Records for the exercise:
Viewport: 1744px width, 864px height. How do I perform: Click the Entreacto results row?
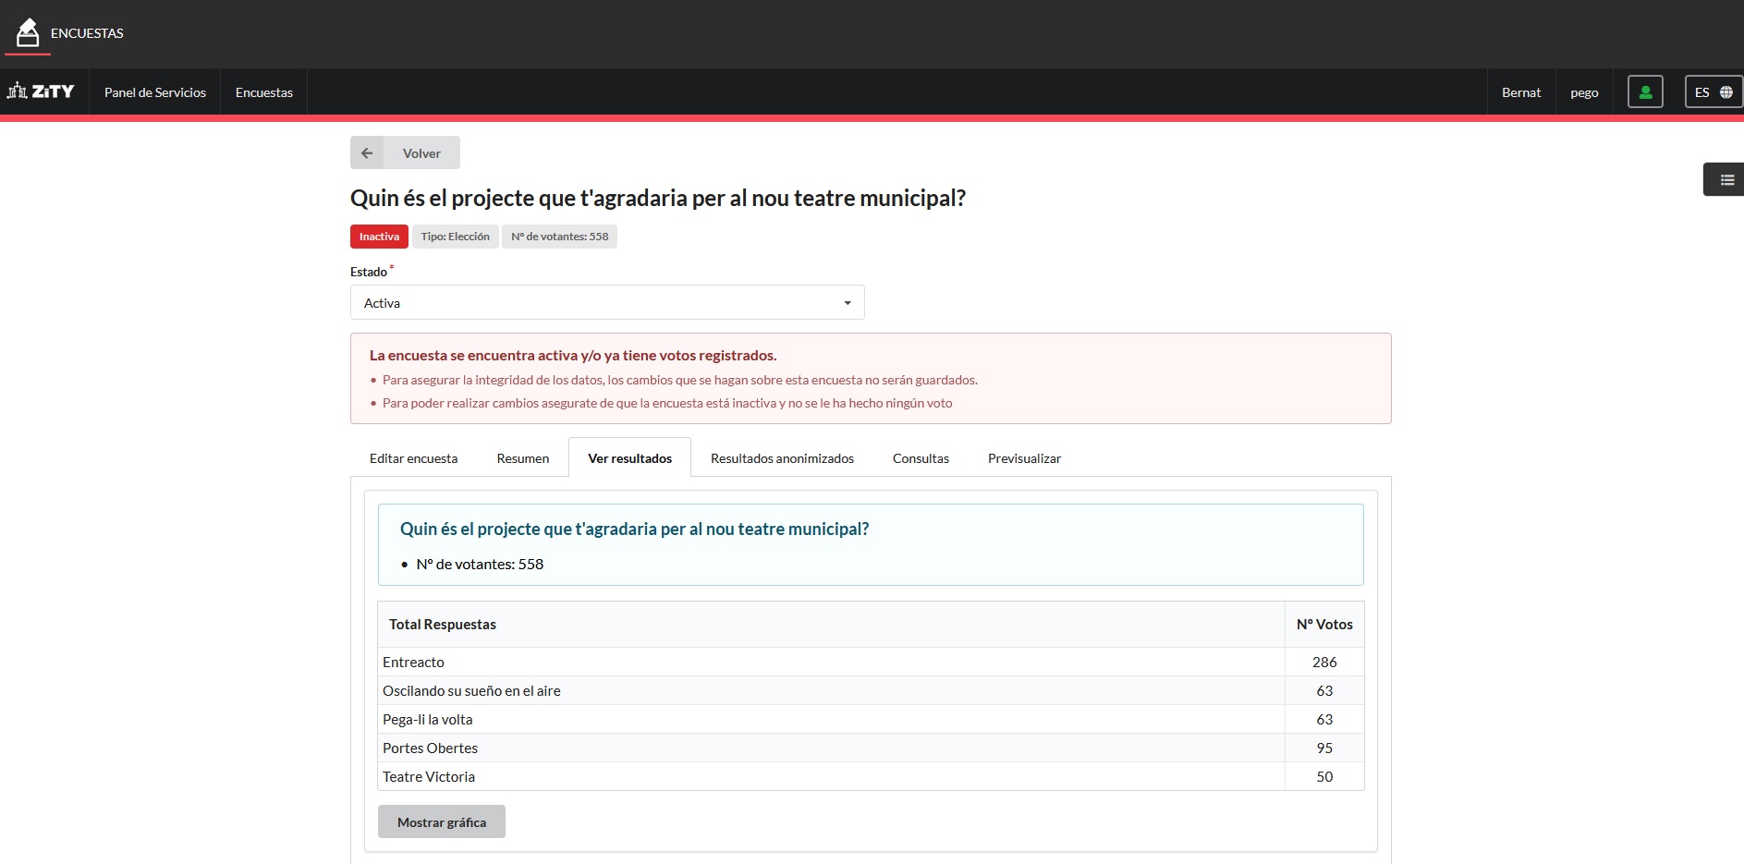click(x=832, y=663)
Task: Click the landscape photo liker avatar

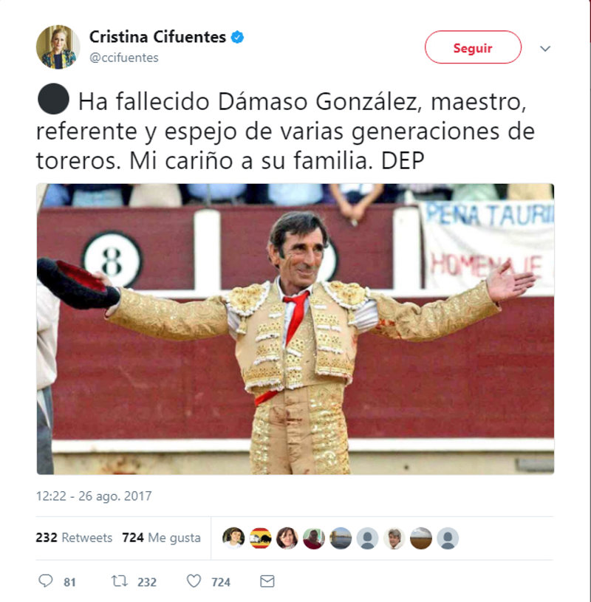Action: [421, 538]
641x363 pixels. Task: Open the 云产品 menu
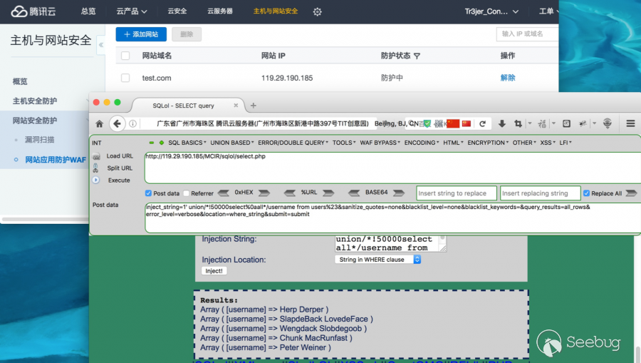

What is needed:
Can the lines from the one with "Task: Click the landscape photo liker avatar" to the end of the records above be quoted exactly, both ends included, with every picture omitted?

Problem solution:
Task: Click the landscape photo liker avatar

Action: [421, 538]
641x363 pixels. Task: Open the 云产品 menu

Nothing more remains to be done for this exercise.